Alex Boese talks about his interest in hoaxes

Alex Boese's book and website, Museum of Hoaxes, lists all sorts of cons and pranks pulled through the ages. I asked Alex Boese about his interest in hoaxes, and about his favorite reading.

READERSVOICE.COM: What are your favorite hoaxes?

ALEX BOESE: In my opinion, the best hoaxes should gently deflate our pretensions about ourselves and how much we think we know, without hurting anyone.

Given that, my all-time favorite is the Swiss Spaghetti Harvest hoax of 1957 in which the BBC introduced British tv viewers to the process by which spaghetti is grown on trees.

I like it, because spaghetti is one of the many things we all take for granted about the world, but which most people (especially back in the 1950s) have never thought too deeply about (in terms of where it comes from, etc.).

Then there was the Burger King Left-handed Whopper, the condiments of which were rotated 180 degrees for the benefit of left-handed customers.

There just seems to be a twisted logic about the idea of that.

Then there’s the Great Moon Hoax of 1835, in which the New York Sun convinced much of the American public that astronomers had just discovered that the moon was inhabited by winged humans.

The newspaper explained that astronomers had made this discovery after building a huge telescope with a 24-foot diameter lens capable of seeing objects on the lunar surface with extraordinary clarity.

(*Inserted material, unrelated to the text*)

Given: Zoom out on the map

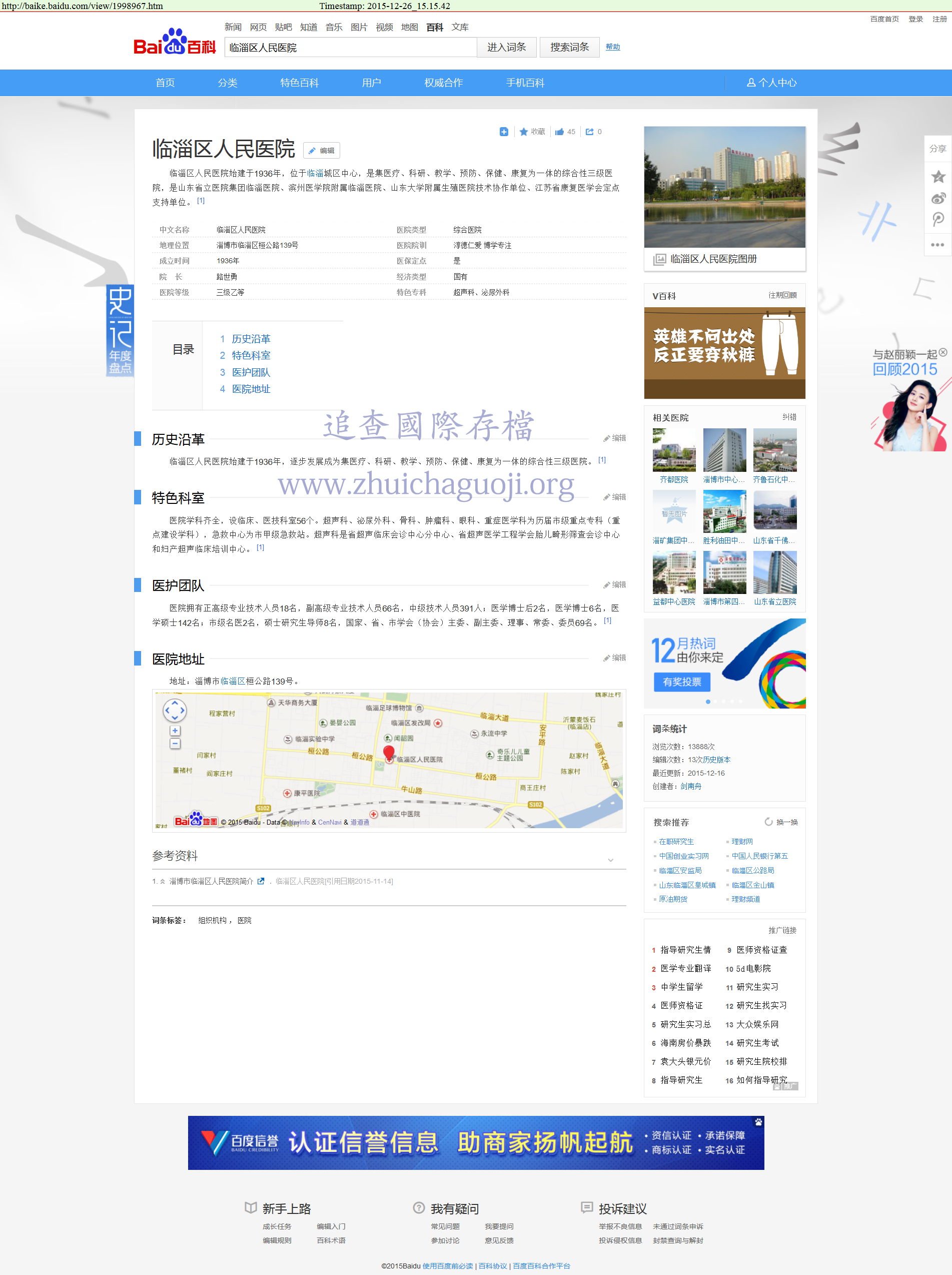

A 24-foot diameter lens is, of course, huge, and was way beyond the limits of 19th century optical technology.

But of course, most people at the time had no clue about the limits of lens making, so they bought the story.

RV: How did you become interested in hoaxes?

AB: I came to hoaxes through an interest in the history and sociology of knowledge.

These disciplines ask questions such as: what is the process by which people come to accept claims as true, and how can perfectly rational people embrace completely opposite beliefs about the world.

At some point I stumbled across the phenomenon of hoaxes, which struck me as being rather like games of knowledge and belief played out in public.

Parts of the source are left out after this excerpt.